# Required task
Rewrite the lines below, swapping each "Where should I click to:" for "Where do I click to:" and leaving everything else unchanged.

# Text and element pointing lines
########

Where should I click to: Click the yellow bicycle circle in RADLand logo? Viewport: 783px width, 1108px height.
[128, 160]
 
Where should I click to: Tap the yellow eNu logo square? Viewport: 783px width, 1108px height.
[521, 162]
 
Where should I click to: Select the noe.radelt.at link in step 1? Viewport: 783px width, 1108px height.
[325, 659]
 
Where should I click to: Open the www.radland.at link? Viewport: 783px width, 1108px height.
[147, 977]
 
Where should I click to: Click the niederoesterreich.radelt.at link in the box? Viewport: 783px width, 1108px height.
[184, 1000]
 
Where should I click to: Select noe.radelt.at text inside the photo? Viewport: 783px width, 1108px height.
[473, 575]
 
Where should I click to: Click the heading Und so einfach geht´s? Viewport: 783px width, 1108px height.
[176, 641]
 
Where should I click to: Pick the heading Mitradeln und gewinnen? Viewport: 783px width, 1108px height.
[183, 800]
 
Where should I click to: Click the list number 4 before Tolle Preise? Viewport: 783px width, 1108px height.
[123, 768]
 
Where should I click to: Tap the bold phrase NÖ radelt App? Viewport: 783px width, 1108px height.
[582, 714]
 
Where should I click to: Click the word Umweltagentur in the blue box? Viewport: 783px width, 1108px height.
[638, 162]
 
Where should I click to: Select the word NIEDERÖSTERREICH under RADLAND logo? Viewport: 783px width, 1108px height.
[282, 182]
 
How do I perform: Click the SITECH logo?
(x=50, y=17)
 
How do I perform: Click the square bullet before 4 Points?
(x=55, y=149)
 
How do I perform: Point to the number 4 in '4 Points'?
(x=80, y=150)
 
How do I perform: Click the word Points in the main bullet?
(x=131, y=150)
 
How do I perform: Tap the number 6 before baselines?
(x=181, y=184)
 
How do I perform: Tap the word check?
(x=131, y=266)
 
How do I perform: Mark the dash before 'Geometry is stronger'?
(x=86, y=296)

########

# Output below
Where do I click to: Click the yellow bicycle circle in RADLand logo? Viewport: 783px width, 1108px height.
[128, 160]
 
Where do I click to: Tap the yellow eNu logo square? Viewport: 783px width, 1108px height.
[521, 162]
 
Where do I click to: Select the noe.radelt.at link in step 1? Viewport: 783px width, 1108px height.
[325, 659]
 
Where do I click to: Open the www.radland.at link? Viewport: 783px width, 1108px height.
[147, 977]
 
Where do I click to: Click the niederoesterreich.radelt.at link in the box? Viewport: 783px width, 1108px height.
[184, 1000]
 
Where do I click to: Select noe.radelt.at text inside the photo? Viewport: 783px width, 1108px height.
[473, 575]
 
Where do I click to: Click the heading Und so einfach geht´s? Viewport: 783px width, 1108px height.
[176, 641]
 
Where do I click to: Pick the heading Mitradeln und gewinnen? Viewport: 783px width, 1108px height.
[183, 800]
 
Where do I click to: Click the list number 4 before Tolle Preise? Viewport: 783px width, 1108px height.
[123, 768]
 
Where do I click to: Tap the bold phrase NÖ radelt App? Viewport: 783px width, 1108px height.
[582, 714]
 
Where do I click to: Click the word Umweltagentur in the blue box? Viewport: 783px width, 1108px height.
[638, 162]
 
Where do I click to: Select the word NIEDERÖSTERREICH under RADLAND logo? Viewport: 783px width, 1108px height.
[282, 182]
 
How do I perform: Click the SITECH logo?
(x=50, y=17)
 
How do I perform: Click the square bullet before 4 Points?
(x=55, y=149)
 
How do I perform: Point to the number 4 in '4 Points'?
(x=80, y=150)
 
How do I perform: Click the word Points in the main bullet?
(x=131, y=150)
 
How do I perform: Tap the number 6 before baselines?
(x=181, y=184)
 
How do I perform: Tap the word check?
(x=131, y=266)
 
How do I perform: Mark the dash before 'Geometry is stronger'?
(x=86, y=296)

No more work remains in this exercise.